8. The method for automatic calibration of a hydraulic system according to claim 7, wherein after said determining that the hydraulic system to be calibrated has failed, the method for automatic calibration of a hydraulic system further comprises:

controlling the current change of the target proportional valve according to a preset wave function, and collecting a corresponding main pump pressure value;

and determining that repair is complete when the relative pressure difference between adjacent ones of the main pump pressure values meets the series of criteria.

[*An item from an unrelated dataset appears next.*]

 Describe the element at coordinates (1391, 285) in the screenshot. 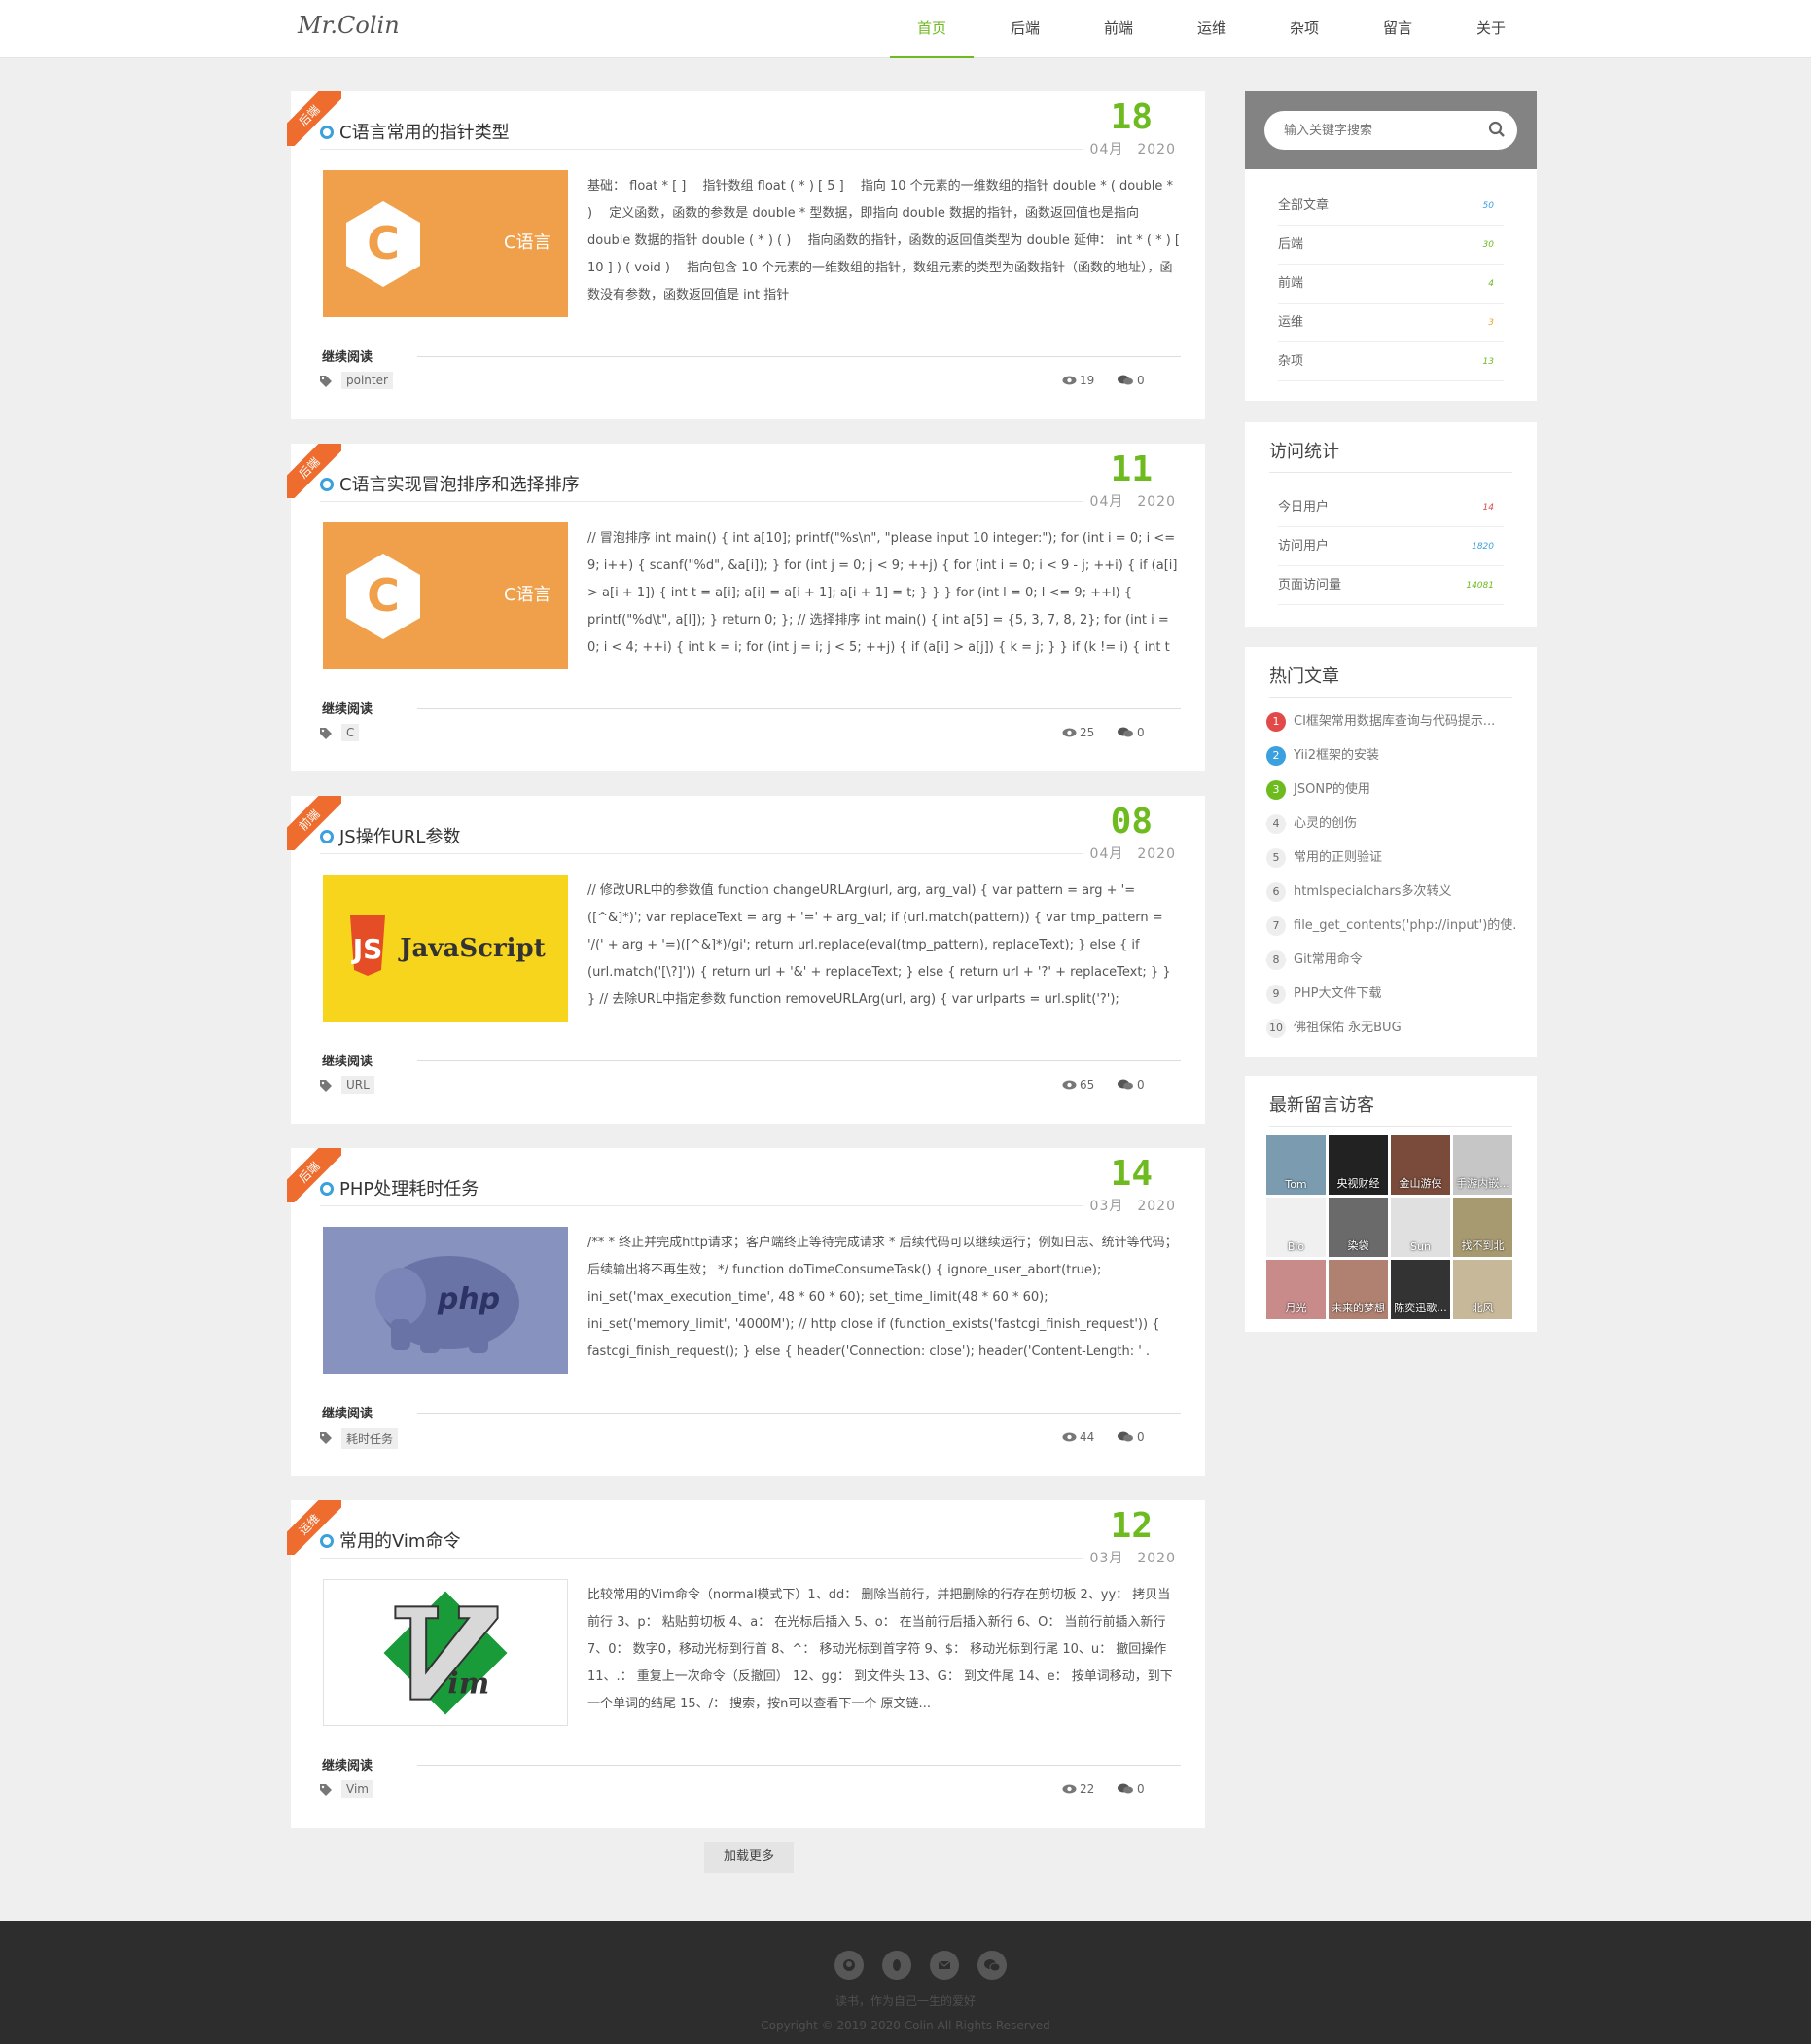

I see `category-item: 前端 4` at that location. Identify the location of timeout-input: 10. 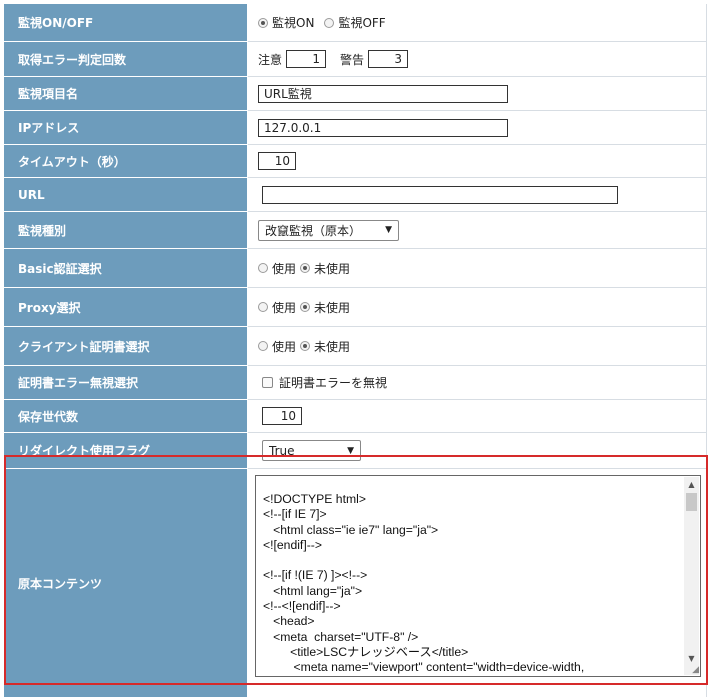
(277, 161).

9. An automatic calibration device for a hydraulic system, comprising:

the data acquisition module is used for controlling a target proportional valve of a hydraulic system to be calibrated to be opened based on each control point of the control curve and acquiring a target current value of the target proportional valve and a corresponding main pump pressure value;

the pressure difference calculation module is used for calculating the relative pressure difference between the adjacent main pump pressure values;

a current difference calculation module for calculating a relative current difference between adjacent ones of the target current values when the relative pressure difference meets a series of criteria; wherein the series of criteria is derived based on a standard pressure difference; and

and the curve calibration module is used for calibrating the control curve of the hydraulic system to be calibrated according to the relative current difference value and the standard current difference value.

10. A construction machine, comprising:

a hydraulic system; and

an automatic calibration device for a hydraulic system according to claim 9.